質問者は攻撃する側ですから、突け突け突け~という姿勢。
質問される側は「も~ッ! ヤな感じッ」「キッ」という具合です。

一連のやり取りを拝見して、ここでも私なら激昂してしまうだろうなあ。。。。と思いましたが、
新・公安委員長は眼でメラメラと怒りながらも答弁は冷静で、速記録的にはほころばなかった点で、すごいなと思いました。

怒りがお腹にあらわれる大臣もいらっしゃいます。息がハアハアしてお腹が上下し、答弁そのものは冷静でありながらも、内心ではかなり激昂しておられる様子だったのが新防衛大臣(男性)でした。

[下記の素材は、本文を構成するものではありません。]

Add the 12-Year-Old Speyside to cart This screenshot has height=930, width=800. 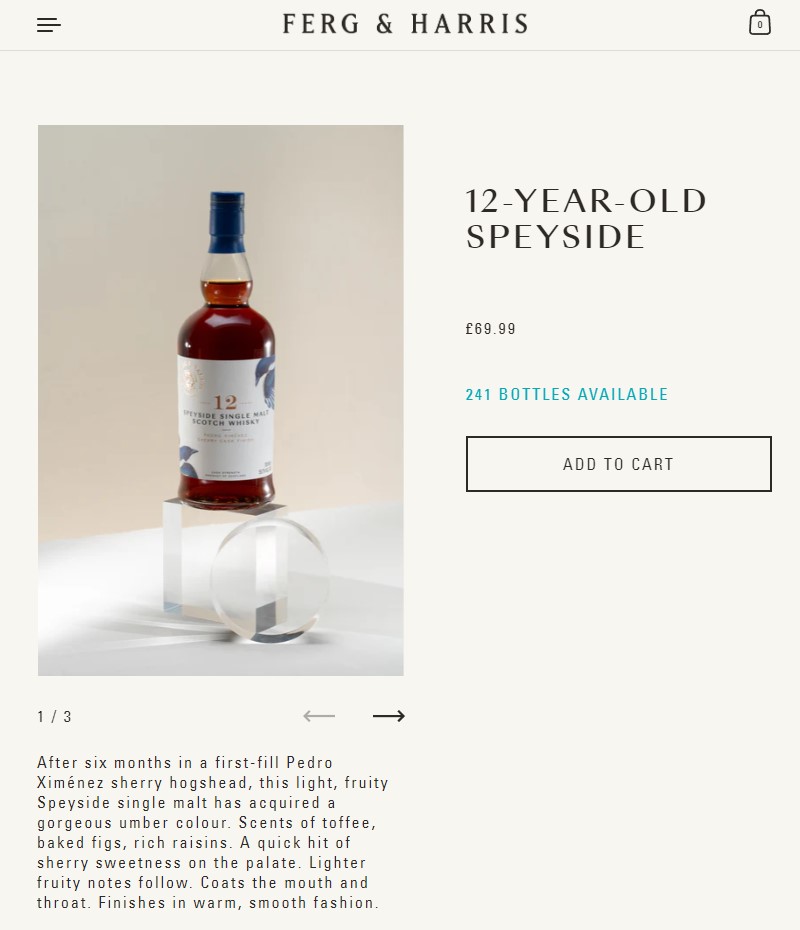pos(619,464)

多分、ものすごくエリートでいらっしゃると思います。デスクワーク系のミスは絶対にしないタイプの理系の頭脳の発達した方で正義感も強い方とお見受けしました。
こういう方はコンプリートの不一致を指摘されると、「そんなミスは私はしない」という信念が強いだけに激昂しやすいのではないかと思います。

まさにそこを野党は突いてくるので、抗戦上、その「打たれ弱いところ」を何とかしなければなりませんね。野党の戦術としては気持ちが高ぶって出陣してくるところをワーッと叩きたいわけなので、老獪にその手には乗らないようにしなければ危うし!だなーと思いました。

挙手の際に呼吸がものすごく大きくなっておられるのがわかったので、些末なことを挙げられてわが意にあらず、と腹が立っておられるのがよくわかりました。

こうした突き上げには慣れておられないかもしれません。
大臣になったばかりの時を狙い澄ましてわざとなぶりに来るわけなので、感情あらわに応戦しないことが大切なんですね。

人の対応を拝見して、どういう風にすれば自分が見苦しくならないかを考えて生かすことが大切ですね(生きた教材になってくださっている諸先生方、ありがとうございます010.gif)

お友達としては打たれ弱い人のほうが魅力的で、
打たれ強い人のほうがいわゆる「ヤな人」である確率が高いでしょう。

打たれ強い人は、ド厚かましい、とか厚顔無恥とか、鈍感と同種と受け止められ、 人としてちょっとどうかな?と思われる部分があるでしょうけれど、仕事社会の中では「打たれ弱い人」より「打たれ強い人」のほうが圧倒的に出世します。

嫌われながら出世するので最期は葬式に人が来ないなど、孤独な終わり方になるケースも少なくないように思いますが、途中では強いですよね。

ところで、本当に打たれ強い人は打たれ弱い人に見せている人なんだろうなと思います。
女性の古典的な手法として「私って打たれ弱いの」という雰囲気を漂わせ、実はそうやって過剰に人の「この人を守ってあげたい」パワーを引き出し、出世していくわけですね。


そして、打たれ強く見えてしまっていて、実は打たれ弱い人も少なからずいますね。

本当の女性の時代は「どんなことを社会に還元して行けたのか」を実績で示せる人がまともなポジションに就けること、正当に評価されることが実現することだと思います。

その意味で、些末なことで打ち打たれることで消耗するより、成果実現型の国政行政であり、仕事でありたいものですね。


ともあれ、さまざまな人間図鑑として国会中継を見ると一見退屈なやり取りも面白さ満載です。

会期末は11月30日まで。
新聞にはかなり重要な事柄も掲載されれているので、そうした件についての真の審議を望みたいものですね。

実のある討議であるならば些末な打ち打たれでの攻防はかすみ、人物の評価はぐっと上がるはずです。